Aim of the exercise
Beneath this instruction is a listing. Transcribe from it only the stretch from the line with "Task: Open the 素泊まりがお得/バリューステイ plan link" through the line with "This screenshot has height=375, width=1125.", both end lines included, exactly as written.

Data to use
----

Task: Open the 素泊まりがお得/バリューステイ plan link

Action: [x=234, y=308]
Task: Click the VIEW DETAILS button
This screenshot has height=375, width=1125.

----

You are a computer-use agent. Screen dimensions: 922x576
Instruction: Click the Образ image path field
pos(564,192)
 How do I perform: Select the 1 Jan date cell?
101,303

----

Finished task
Task: Open the 素泊まりがお得/バリューステイ plan link

Action: [x=234, y=308]
Task: Click the VIEW DETAILS button
This screenshot has height=375, width=1125.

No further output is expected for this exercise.